Pessimistic or Optimistic Concurrency Control? Lessons Learned from Real-World Customer Scenarios
Selecting the right concurrency control strategy — Pessimistic Concurrency Control (PCC) or Optimistic Concurrency Control (OCC), is one of the toughest decisions you’ll make when designing a transactional database. Theoretically, OCC can provide high concurrency with minimal locking overhead, while PCC ensures predictable performance by acquiring locks before modifying data. But real-world conditions rarely match neat theoretical models.
In the early versions of TiDB, we relied solely on OCC. We believed that OCC would suffice for our customers. However, as we engaged more deeply with customers across diverse industries and use cases, it became clear that assumptions don’t always hold up in production. Ultimately, these insights led us to shift from OCC to PCC in TiDB (from 3.0.8), offering customers a more stable and predictable concurrency experience.

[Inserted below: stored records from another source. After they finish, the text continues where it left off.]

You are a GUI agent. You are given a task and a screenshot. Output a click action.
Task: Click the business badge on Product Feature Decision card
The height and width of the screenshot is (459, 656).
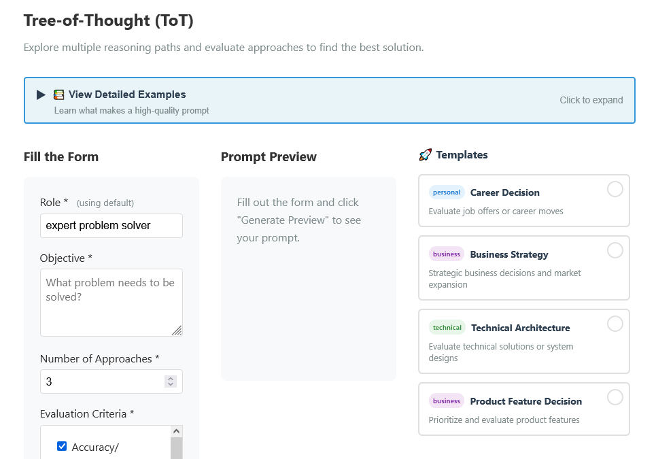tap(446, 401)
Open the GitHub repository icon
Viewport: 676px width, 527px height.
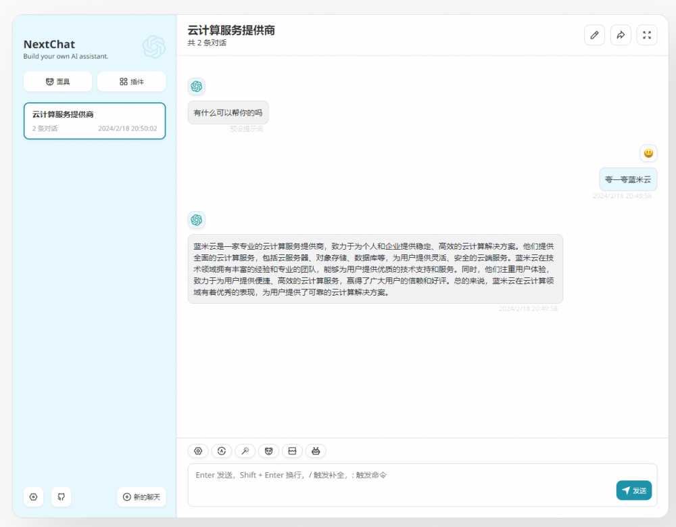[x=61, y=497]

In what follows, I’ll share with you the lessons we’ve learned from our customers and why we offer PCC support.
Quick Introduction to PCC vs. OCC
Before we start, let’s introduce PCC and OCC a little, talk about their Pros and Cons.
Optimistic Concurrency Control (OCC):
- How It Works: Transactions run freely and only check for conflicts at commit time. Conflicts trigger rollbacks and retries.
- Pros: High concurrency in low-conflict scenarios; no need to acquire locks upfront.
- Cons: Unpredictable rollbacks under contention; complex retry logic; wasted work if conflicts emerge late in the transaction.
Pessimistic Concurrency Control (PCC):
- How It Works: Transactions acquire locks before making changes, preventing others from altering the same data simultaneously.
- Pros: Predictable performance; fewer late-stage rollbacks; simpler code paths for handling concurrency.
- Cons: Potential lock contention and overhead; may reduce raw concurrency in read-heavy, low-contention workloads.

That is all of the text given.